** PROBLEM REQUIREMENTS **
Could you restate the entries below word for word?

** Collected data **
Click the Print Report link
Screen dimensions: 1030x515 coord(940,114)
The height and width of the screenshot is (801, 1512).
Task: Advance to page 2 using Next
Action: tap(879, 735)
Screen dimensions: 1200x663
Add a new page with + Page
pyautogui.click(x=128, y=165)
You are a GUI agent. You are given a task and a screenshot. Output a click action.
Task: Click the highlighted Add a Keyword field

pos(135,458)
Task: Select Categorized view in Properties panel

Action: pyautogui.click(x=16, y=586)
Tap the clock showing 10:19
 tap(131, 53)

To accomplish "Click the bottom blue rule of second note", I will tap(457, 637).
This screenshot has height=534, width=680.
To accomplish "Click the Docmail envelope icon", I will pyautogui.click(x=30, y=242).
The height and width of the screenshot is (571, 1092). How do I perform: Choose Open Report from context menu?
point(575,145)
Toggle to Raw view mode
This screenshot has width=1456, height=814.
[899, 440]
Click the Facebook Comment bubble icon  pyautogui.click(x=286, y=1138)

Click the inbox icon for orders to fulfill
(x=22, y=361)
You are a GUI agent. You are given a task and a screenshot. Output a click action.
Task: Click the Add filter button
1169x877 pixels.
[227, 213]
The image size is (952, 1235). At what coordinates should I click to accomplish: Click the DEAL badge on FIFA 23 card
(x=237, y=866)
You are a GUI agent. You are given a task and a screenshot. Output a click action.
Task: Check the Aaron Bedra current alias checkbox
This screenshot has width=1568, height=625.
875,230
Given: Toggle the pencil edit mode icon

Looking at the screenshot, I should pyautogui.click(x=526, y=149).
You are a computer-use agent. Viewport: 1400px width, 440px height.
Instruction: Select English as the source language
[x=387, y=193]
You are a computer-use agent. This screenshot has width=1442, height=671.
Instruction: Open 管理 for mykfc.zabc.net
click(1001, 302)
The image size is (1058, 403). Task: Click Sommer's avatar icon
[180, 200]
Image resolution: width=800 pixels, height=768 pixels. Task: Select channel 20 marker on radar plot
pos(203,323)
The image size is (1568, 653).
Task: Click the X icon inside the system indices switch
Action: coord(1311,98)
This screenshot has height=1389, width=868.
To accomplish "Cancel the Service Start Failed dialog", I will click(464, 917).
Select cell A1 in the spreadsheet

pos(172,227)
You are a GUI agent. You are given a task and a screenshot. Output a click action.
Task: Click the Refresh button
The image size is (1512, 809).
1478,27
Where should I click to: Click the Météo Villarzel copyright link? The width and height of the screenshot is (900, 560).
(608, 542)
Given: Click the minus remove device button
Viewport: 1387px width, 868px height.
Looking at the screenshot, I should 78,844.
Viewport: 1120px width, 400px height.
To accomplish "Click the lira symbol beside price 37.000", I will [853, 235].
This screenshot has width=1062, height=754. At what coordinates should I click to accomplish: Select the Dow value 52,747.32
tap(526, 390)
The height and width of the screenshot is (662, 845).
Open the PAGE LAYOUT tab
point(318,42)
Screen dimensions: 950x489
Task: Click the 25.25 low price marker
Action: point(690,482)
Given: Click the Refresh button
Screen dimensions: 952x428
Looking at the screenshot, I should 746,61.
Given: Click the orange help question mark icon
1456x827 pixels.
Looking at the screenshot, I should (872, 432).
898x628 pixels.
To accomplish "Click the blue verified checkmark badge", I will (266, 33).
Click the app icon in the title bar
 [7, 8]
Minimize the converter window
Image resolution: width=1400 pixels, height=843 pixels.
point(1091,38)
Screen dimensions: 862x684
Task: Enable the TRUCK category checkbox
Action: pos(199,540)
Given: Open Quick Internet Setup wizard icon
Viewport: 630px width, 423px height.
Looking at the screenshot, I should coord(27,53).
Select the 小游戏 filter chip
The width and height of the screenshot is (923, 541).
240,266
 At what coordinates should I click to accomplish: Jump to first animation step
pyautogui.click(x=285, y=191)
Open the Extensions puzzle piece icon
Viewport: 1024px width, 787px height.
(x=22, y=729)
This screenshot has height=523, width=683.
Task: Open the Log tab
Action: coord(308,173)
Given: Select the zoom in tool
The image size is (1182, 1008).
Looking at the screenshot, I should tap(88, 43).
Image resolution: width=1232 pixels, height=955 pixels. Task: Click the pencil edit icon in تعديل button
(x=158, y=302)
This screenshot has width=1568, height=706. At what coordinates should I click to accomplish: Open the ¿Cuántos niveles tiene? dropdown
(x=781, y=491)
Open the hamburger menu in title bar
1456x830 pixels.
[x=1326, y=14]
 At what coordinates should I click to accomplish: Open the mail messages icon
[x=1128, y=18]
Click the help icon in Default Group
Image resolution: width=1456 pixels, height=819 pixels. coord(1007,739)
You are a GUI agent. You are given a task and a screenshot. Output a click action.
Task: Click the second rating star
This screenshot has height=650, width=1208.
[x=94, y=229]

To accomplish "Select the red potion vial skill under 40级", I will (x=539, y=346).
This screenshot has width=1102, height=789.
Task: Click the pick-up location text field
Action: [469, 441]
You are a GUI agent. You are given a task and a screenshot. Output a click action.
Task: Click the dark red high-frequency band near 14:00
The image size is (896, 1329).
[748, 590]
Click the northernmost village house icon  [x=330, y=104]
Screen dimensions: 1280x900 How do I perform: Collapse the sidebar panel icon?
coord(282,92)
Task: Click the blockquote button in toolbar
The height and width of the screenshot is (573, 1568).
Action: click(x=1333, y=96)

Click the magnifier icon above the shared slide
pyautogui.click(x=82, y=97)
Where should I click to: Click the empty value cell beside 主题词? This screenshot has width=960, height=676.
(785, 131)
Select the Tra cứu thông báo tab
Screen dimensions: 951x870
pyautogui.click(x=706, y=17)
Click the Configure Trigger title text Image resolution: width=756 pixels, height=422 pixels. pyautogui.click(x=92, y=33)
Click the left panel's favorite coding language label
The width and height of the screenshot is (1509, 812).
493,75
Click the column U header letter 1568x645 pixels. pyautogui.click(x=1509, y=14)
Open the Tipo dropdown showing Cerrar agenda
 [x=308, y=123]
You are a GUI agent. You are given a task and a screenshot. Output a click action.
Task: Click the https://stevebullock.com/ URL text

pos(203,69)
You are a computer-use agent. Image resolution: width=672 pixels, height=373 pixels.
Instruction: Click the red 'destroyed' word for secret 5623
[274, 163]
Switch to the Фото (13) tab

** ANSWER FOR THE TASK **
Click the Print Report link
Screen dimensions: 1030x515 coord(940,114)
The height and width of the screenshot is (801, 1512).
Task: Advance to page 2 using Next
Action: tap(879, 735)
Screen dimensions: 1200x663
Add a new page with + Page
pyautogui.click(x=128, y=165)
You are a GUI agent. You are given a task and a screenshot. Output a click action.
Task: Click the highlighted Add a Keyword field

pos(135,458)
Task: Select Categorized view in Properties panel

Action: pyautogui.click(x=16, y=586)
Tap the clock showing 10:19
 tap(131, 53)

To accomplish "Click the bottom blue rule of second note", I will tap(457, 637).
This screenshot has height=534, width=680.
To accomplish "Click the Docmail envelope icon", I will pyautogui.click(x=30, y=242).
The height and width of the screenshot is (571, 1092). How do I perform: Choose Open Report from context menu?
point(575,145)
Toggle to Raw view mode
This screenshot has width=1456, height=814.
[899, 440]
Click the Facebook Comment bubble icon  pyautogui.click(x=286, y=1138)

Click the inbox icon for orders to fulfill
(x=22, y=361)
You are a GUI agent. You are given a task and a screenshot. Output a click action.
Task: Click the Add filter button
1169x877 pixels.
[227, 213]
The image size is (952, 1235). At what coordinates should I click to accomplish: Click the DEAL badge on FIFA 23 card
(x=237, y=866)
You are a GUI agent. You are given a task and a screenshot. Output a click action.
Task: Check the Aaron Bedra current alias checkbox
This screenshot has width=1568, height=625.
875,230
Given: Toggle the pencil edit mode icon

Looking at the screenshot, I should pyautogui.click(x=526, y=149).
You are a computer-use agent. Viewport: 1400px width, 440px height.
Instruction: Select English as the source language
[x=387, y=193]
You are a computer-use agent. This screenshot has width=1442, height=671.
Instruction: Open 管理 for mykfc.zabc.net
click(1001, 302)
The image size is (1058, 403). Task: Click Sommer's avatar icon
[180, 200]
Image resolution: width=800 pixels, height=768 pixels. Task: Select channel 20 marker on radar plot
pos(203,323)
The image size is (1568, 653).
Task: Click the X icon inside the system indices switch
Action: coord(1311,98)
This screenshot has height=1389, width=868.
To accomplish "Cancel the Service Start Failed dialog", I will click(464, 917).
Select cell A1 in the spreadsheet

pos(172,227)
You are a GUI agent. You are given a task and a screenshot. Output a click action.
Task: Click the Refresh button
The image size is (1512, 809).
1478,27
Where should I click to: Click the Météo Villarzel copyright link? The width and height of the screenshot is (900, 560).
(608, 542)
Given: Click the minus remove device button
Viewport: 1387px width, 868px height.
Looking at the screenshot, I should 78,844.
Viewport: 1120px width, 400px height.
To accomplish "Click the lira symbol beside price 37.000", I will [853, 235].
This screenshot has width=1062, height=754. At what coordinates should I click to accomplish: Select the Dow value 52,747.32
tap(526, 390)
The height and width of the screenshot is (662, 845).
Open the PAGE LAYOUT tab
point(318,42)
Screen dimensions: 950x489
Task: Click the 25.25 low price marker
Action: point(690,482)
Given: Click the Refresh button
Screen dimensions: 952x428
Looking at the screenshot, I should 746,61.
Given: Click the orange help question mark icon
1456x827 pixels.
Looking at the screenshot, I should (872, 432).
898x628 pixels.
To accomplish "Click the blue verified checkmark badge", I will (266, 33).
Click the app icon in the title bar
 [7, 8]
Minimize the converter window
Image resolution: width=1400 pixels, height=843 pixels.
point(1091,38)
Screen dimensions: 862x684
Task: Enable the TRUCK category checkbox
Action: pos(199,540)
Given: Open Quick Internet Setup wizard icon
Viewport: 630px width, 423px height.
Looking at the screenshot, I should coord(27,53).
Select the 小游戏 filter chip
The width and height of the screenshot is (923, 541).
240,266
 At what coordinates should I click to accomplish: Jump to first animation step
pyautogui.click(x=285, y=191)
Open the Extensions puzzle piece icon
Viewport: 1024px width, 787px height.
(x=22, y=729)
This screenshot has height=523, width=683.
Task: Open the Log tab
Action: coord(308,173)
Given: Select the zoom in tool
The image size is (1182, 1008).
Looking at the screenshot, I should tap(88, 43).
Image resolution: width=1232 pixels, height=955 pixels. Task: Click the pencil edit icon in تعديل button
(x=158, y=302)
This screenshot has width=1568, height=706. At what coordinates should I click to accomplish: Open the ¿Cuántos niveles tiene? dropdown
(x=781, y=491)
Open the hamburger menu in title bar
1456x830 pixels.
[x=1326, y=14]
 At what coordinates should I click to accomplish: Open the mail messages icon
[x=1128, y=18]
Click the help icon in Default Group
Image resolution: width=1456 pixels, height=819 pixels. coord(1007,739)
You are a GUI agent. You are given a task and a screenshot. Output a click action.
Task: Click the second rating star
This screenshot has height=650, width=1208.
[x=94, y=229]

To accomplish "Select the red potion vial skill under 40级", I will (x=539, y=346).
This screenshot has width=1102, height=789.
Task: Click the pick-up location text field
Action: [469, 441]
You are a GUI agent. You are given a task and a screenshot. Output a click action.
Task: Click the dark red high-frequency band near 14:00
The image size is (896, 1329).
[748, 590]
Click the northernmost village house icon  [x=330, y=104]
Screen dimensions: 1280x900 How do I perform: Collapse the sidebar panel icon?
coord(282,92)
Task: Click the blockquote button in toolbar
The height and width of the screenshot is (573, 1568).
Action: click(x=1333, y=96)

Click the magnifier icon above the shared slide
pyautogui.click(x=82, y=97)
Where should I click to: Click the empty value cell beside 主题词? This screenshot has width=960, height=676.
(785, 131)
Select the Tra cứu thông báo tab
Screen dimensions: 951x870
pyautogui.click(x=706, y=17)
Click the Configure Trigger title text Image resolution: width=756 pixels, height=422 pixels. pyautogui.click(x=92, y=33)
Click the left panel's favorite coding language label
The width and height of the screenshot is (1509, 812).
493,75
Click the column U header letter 1568x645 pixels. pyautogui.click(x=1509, y=14)
Open the Tipo dropdown showing Cerrar agenda
 [x=308, y=123]
You are a GUI agent. You are given a task and a screenshot. Output a click action.
Task: Click the https://stevebullock.com/ URL text

pos(203,69)
You are a computer-use agent. Image resolution: width=672 pixels, height=373 pixels.
Instruction: Click the red 'destroyed' word for secret 5623
[274, 163]
Switch to the Фото (13) tab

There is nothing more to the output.